É sempre saudável pesquisar nossa história e conhecer personagens do passado que nos deixaram precioso legado para vivenciarmos como cidadãos e cristãos do século XXI.
João Paulo I ficou apenas 33 dias à frente da Igreja: de 26 de agosto a 28 de setembro de 1978. Esse curto período, no entanto, foi o suficiente para deixar uma forte impressão naqueles que o conheceram.
O fato de ter sido eleito Papa fez com que também seu passado fosse melhor conhecido. Descobriu-se, por exemplo, que por trás de seu sorriso tímido havia muito de humor e mesmo de uma fina e delicada ironia.
Durante o tempo em que esteve à frente do Patriarcado de Veneza, o então Cardeal Albino Luciani escrevia para uma revista mensal. Acontece que seus artigos tinham uma originalidade: eram cartas abertas dirigidas a certas pessoas ou a personagens de ficção, que viveram em outras épocas. Ele as escrevia como se seus destinatários fossem “velhos amigos” contemporâneos.
Uma dessas cartas foi dirigida ao famoso abade de Claraval, São Bernardo, doutor da Igreja, falecido em 1153. São Bernardo foi monge e fundador de um mosteiro que atraía nobres e intelectuais da época. Ficou famoso por sua sabedoria e notabilizou-se pela quantidade de cartas que escreveu, das quais temos, ainda hoje, pouco mais de quinhentas. Uma delas, a vigésima quarta, apresenta um resumo da visão cristã de governo e serviu de orientação a um conclave que deveria eleger um papa. Diante de três candidatos, os cardeais estavam em dúvida quanto à escolha do futuro pontífice. Um se distinguia pela santidade, outro pela elevada cultura, o terceiro, pelo senso prático. Qual escolher? Um cardeal lembrou-se da carta de São Bernardo e disse: “Vamos aplicá-la e tudo correrá bem. O primeiro candidato é um santo? Pois bem, que reze por nós, pobres pecadores. O segundo é um sábio? Ótimo, que escreva e nos ensine. O terceiro é prudente? Esse nos governe e seja eleito papa”.
Recordando esse episódio, o Cardeal Luciani pede ao Abade novos conselhos úteis aos que hoje estão preocupados com os múltiplos desafios de servir ao povo. Em resposta,
Bernardo lhe observa: “Se é prudente, governe, escrevi naquele tempo. Se você governa, seja prudente, escrevo agora. Isto é, tenha bem firmes na cabeça alguns princípios básicos e saiba adaptá-los. Que princípios? Por exemplo, um sucesso aparente, embora glamoroso, e na realidade um insucesso, caso tenha sido conseguido menosprezando a verdade a justiça e a caridade, pois quem ocupa um cargo está a serviço dos outros. Quanto maior for sua responsabilidade, tanto mais necessária será a ajuda de Deus. Os grandes princípios devem descer à vida dos homens. Os homens são parecidos, mas nenhuma é perfeitamente igual à outra.

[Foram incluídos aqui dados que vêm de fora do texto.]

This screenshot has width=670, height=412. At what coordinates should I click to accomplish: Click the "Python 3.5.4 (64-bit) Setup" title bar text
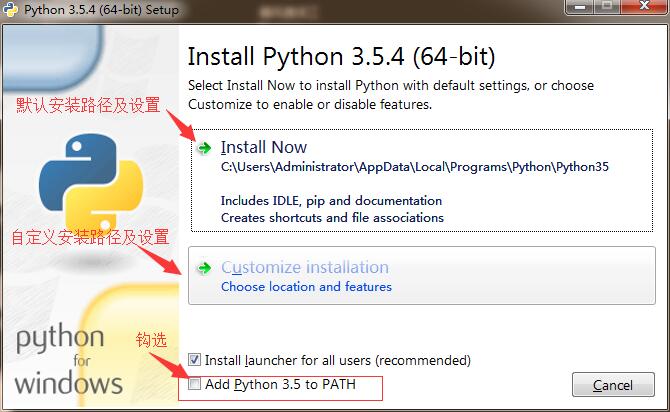(x=100, y=10)
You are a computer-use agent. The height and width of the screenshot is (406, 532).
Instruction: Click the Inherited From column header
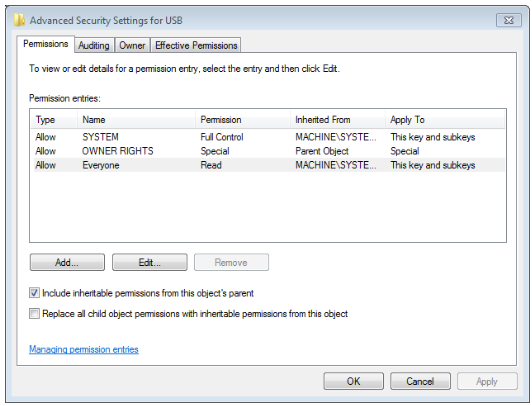click(x=338, y=120)
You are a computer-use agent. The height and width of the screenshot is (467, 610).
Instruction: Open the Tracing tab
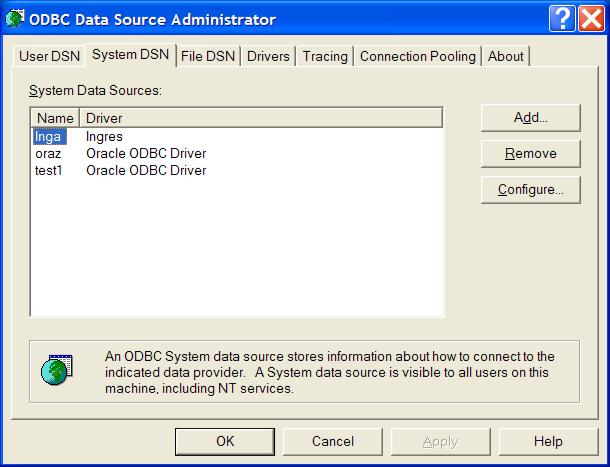[x=325, y=56]
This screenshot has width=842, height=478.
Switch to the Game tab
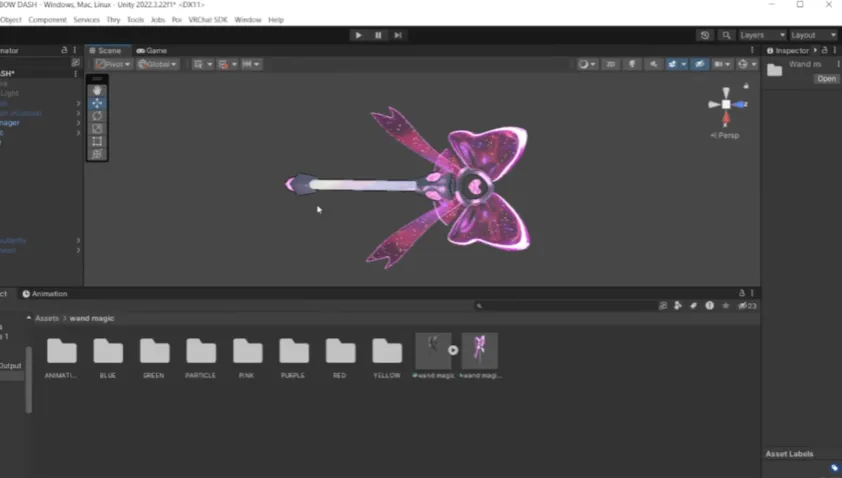pos(152,50)
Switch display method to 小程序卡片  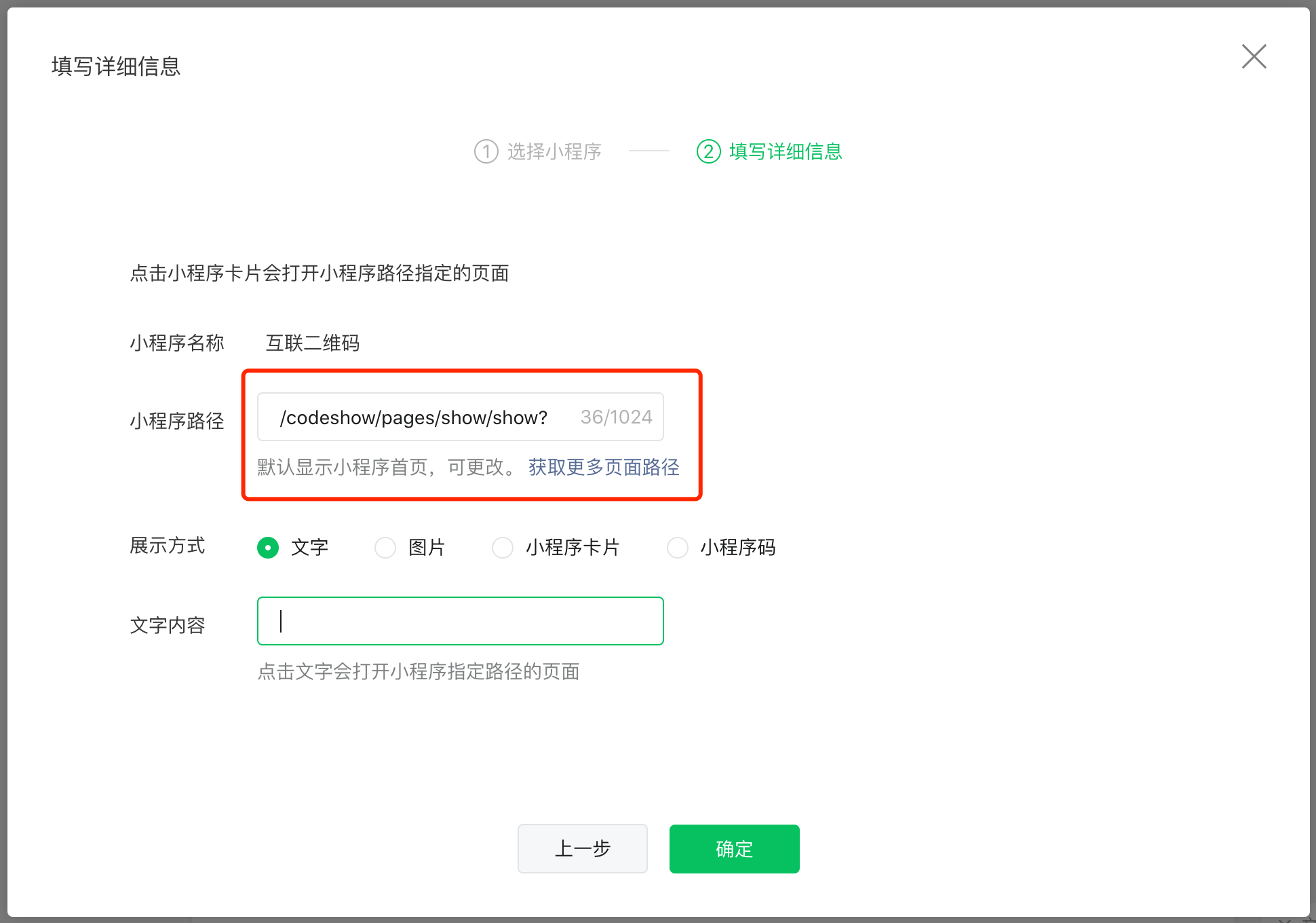pos(503,547)
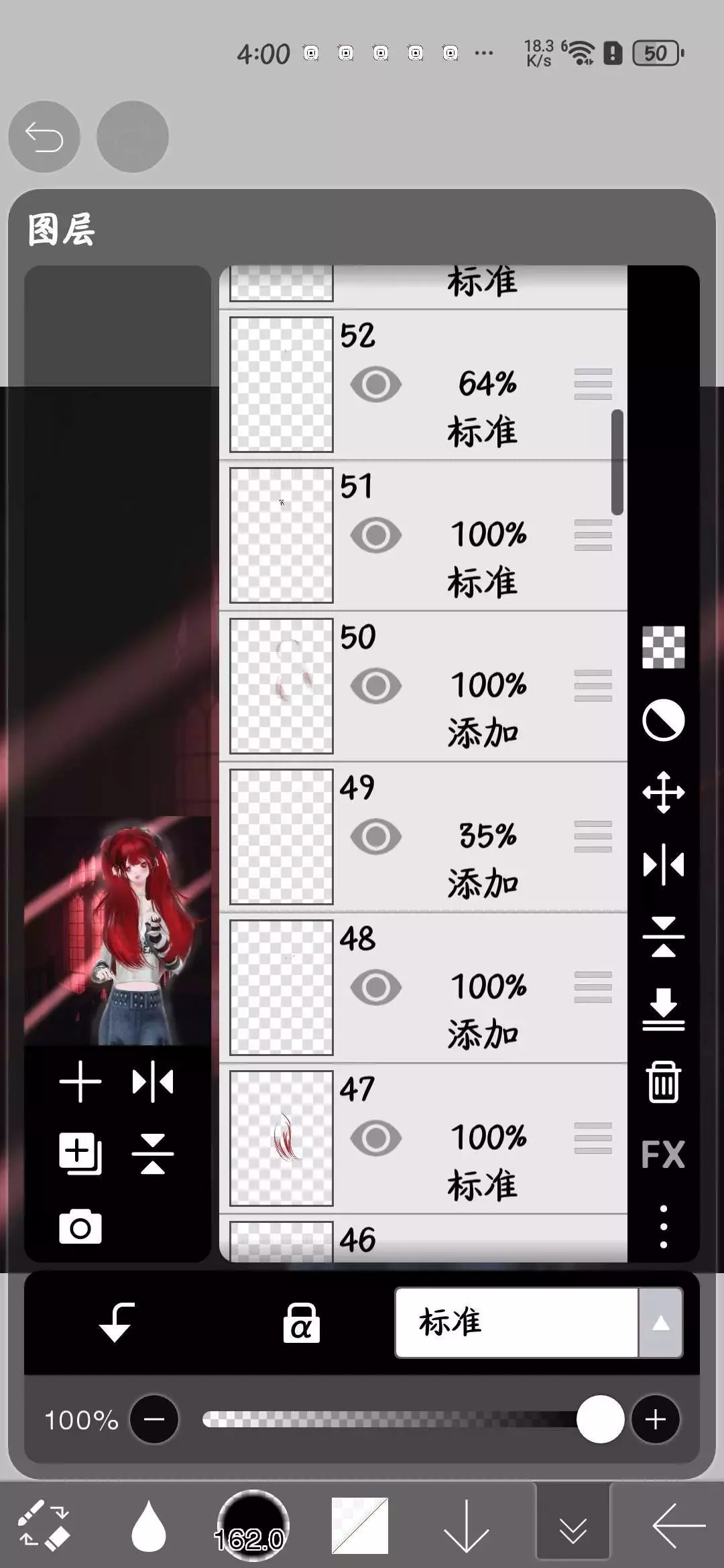Open the three-dot layer options menu

coord(664,1227)
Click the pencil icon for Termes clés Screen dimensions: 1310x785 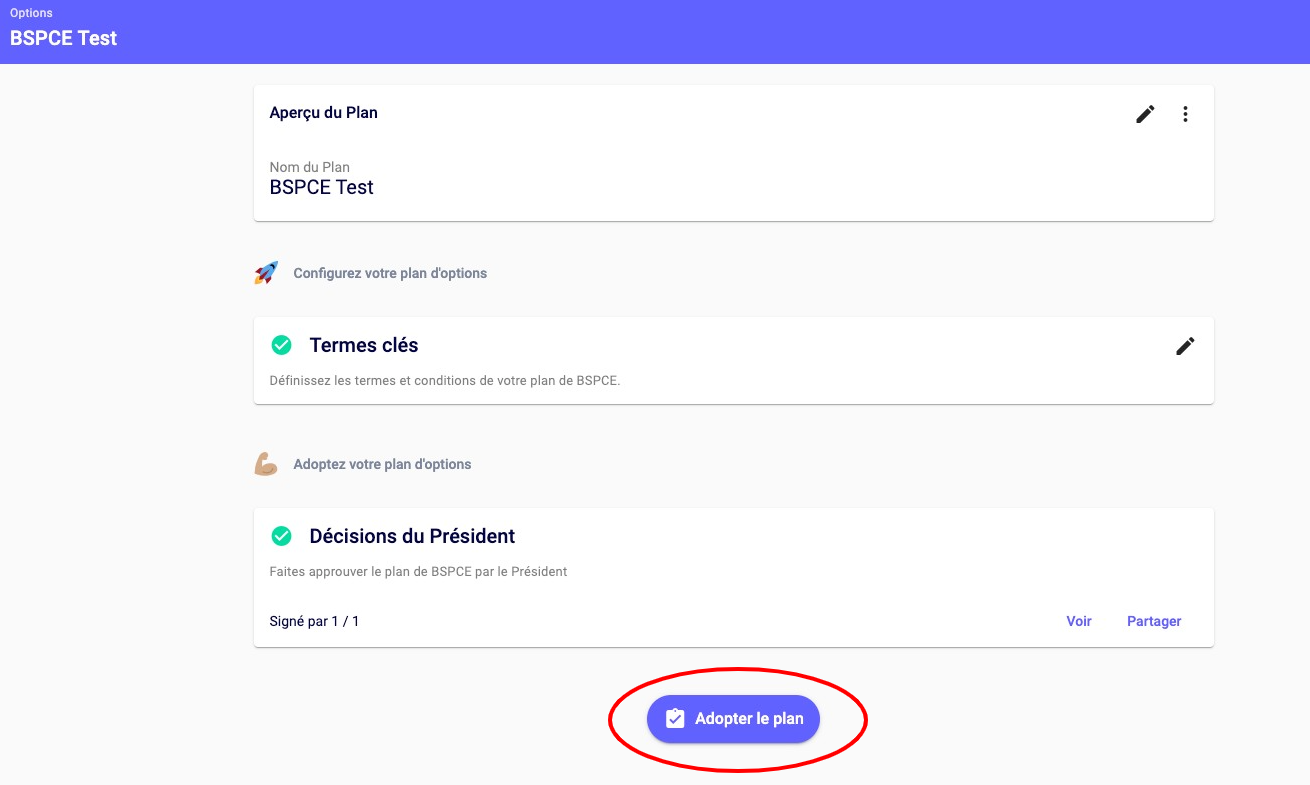pos(1185,346)
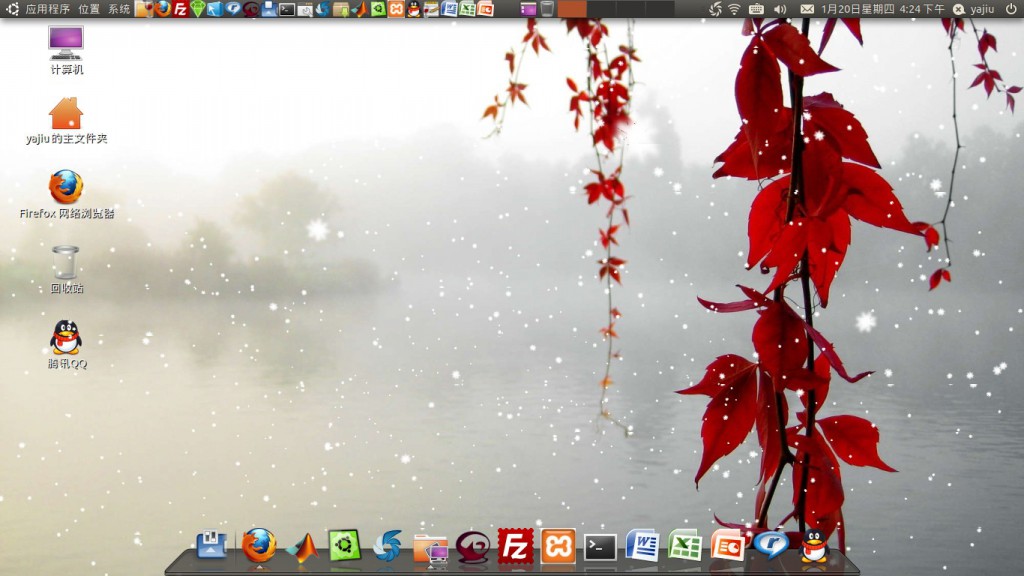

Para o Abade, a prudência deve levar à ação, num processo executado em três tempos: 1º – a deliberação, isto é, a procura dos meios que conduzem ao fim; 2º – a decisão, que é a escolha do que for melhor; 3º – a execução, que deve ser firme e corajosa.
As cartas de São Bernardo para o Cardeal de Veneza terminam com uma chamada de atenção para o risco de alguém ser “escravo da opinião pública” (A voz do povo é a voz de Deus. Será?)
É importante saber relativizar tanto os elogios quanto as críticas recebidas, já que o povo nem sempre e objetivo e confiável. Já está mais do que provado que muitas reações populares são vulneráveis e sujeitas a manipulações nem sempre conformes à verdade e autenticidade dos fatos.